## Brano da leggere
Questa serie di articoli si occupa dei metodi per il calcolo delle progressioni, cioè delle relazioni fra i parametri dimensionali delle canne che costituiscono un registro. È in buona parte merito di Christhard Mahrenholz la trattazione storica di questo tema, affrontata nel trattato Die Berechnung der Orgelpfeifenmensuren vom Mittelalter bis zur Mitte des 19. Jahrhunderts, IIa edizione, Bärenreiter-Verlag, Kassel, 1968. La maggior parte delle notizie qui pubblicate deriva dunque da questa fonte. Inoltre consiglio la lettura dell’articolo di Axel Leuthold, I metodi degli antichi maestri per calcolare le misure delle canne d’organo – Problemi di ricostruzione pubblicato nella rivista L’organo, annata XXX-1996, Pàtron editore, Bologna, 1997. Segnalo anche gli interessanti contributi in lingua francese firmati da Sébastien Cosson che si possono consultare nella rete.
Purtroppo sviste e refusi possono capitare a tutti: ne ho trovati nelle fonti citate, peraltro facilmente individuabili. Chiedo scusa ai lettori per quelli che involontariamente mi sono sfuggiti, e prego di segnalarmeli.

## Voci estratte
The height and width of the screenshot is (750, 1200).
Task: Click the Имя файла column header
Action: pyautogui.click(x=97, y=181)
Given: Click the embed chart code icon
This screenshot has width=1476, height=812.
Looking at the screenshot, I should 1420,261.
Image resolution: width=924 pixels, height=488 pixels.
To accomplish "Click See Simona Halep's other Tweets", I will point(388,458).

...

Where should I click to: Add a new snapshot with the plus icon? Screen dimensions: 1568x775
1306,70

...

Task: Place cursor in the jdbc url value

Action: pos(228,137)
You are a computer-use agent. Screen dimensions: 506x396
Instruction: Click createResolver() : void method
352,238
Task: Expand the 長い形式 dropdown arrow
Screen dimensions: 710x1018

## Consegna 1
Rispondi a queste domande sul brano sulle canne d'organo:
(a) Chi ha scritto il trattato da cui viene la maggior parte delle notizie?
(b) In quale rivista è uscito l'articolo di Axel Leuthold?
(c) In che lingua sono scritti i contributi di Sébastien Cosson?
## Consegna 2
Per ogni frase, di' se va d'accordo con il brano sulle canne d'organo e riporta le parole del brano che lo decidono:
(a) Il trattato di Mahrenholz citato è nella sua prima edizione.
(b) Chi scrive ha trovato sviste e refusi anche nelle fonti citate.
(c) I contributi di Sébastien Cosson si possono leggere solo su carta.
## Consegna 3
Riprendi il brano sulle canne d'organo da dove si ferma e continualo.

## Risposta corretta 1
(a) Christhard Mahrenholz.
(b) Nella rivista L'organo, annata XXX-1996, Pàtron editore, Bologna, 1997.
(c) In francese.

## Risposta corretta 2
(a) No: "IIa edizione".
(b) Sì: "ne ho trovati nelle fonti citate".
(c) No: "che si possono consultare nella rete".

## Risposta corretta 3
L’argomento appare complesso perché è costituito da molte diverse soluzioni che si sono accumulate nel corso dei secoli, alcune anche in netto contrasto fra loro, e spesso ha innescato dure polemiche fra conservatori e innovatori.
Buona parte delle incomprensioni è dovuta all’oscurità con cui volutamente si operava, mantenendo segrete le formule o velandole di mistero. Un’altra buona parte degli errori di valutazione è giustificata dalla laboriosità dei computi matematici. Sono infatti possibili due strade che portano alle medesime soluzioni: quella geometrica e quella aritmetica, applicate entrambe ai rapporti intervallari fra le varie note della scala.
Questi rapporti intervallari furono calcolati per secoli rispettando le proporzioni pitagoriche, con adattamenti giustificabili in funzione dei vari temperamenti seguiti.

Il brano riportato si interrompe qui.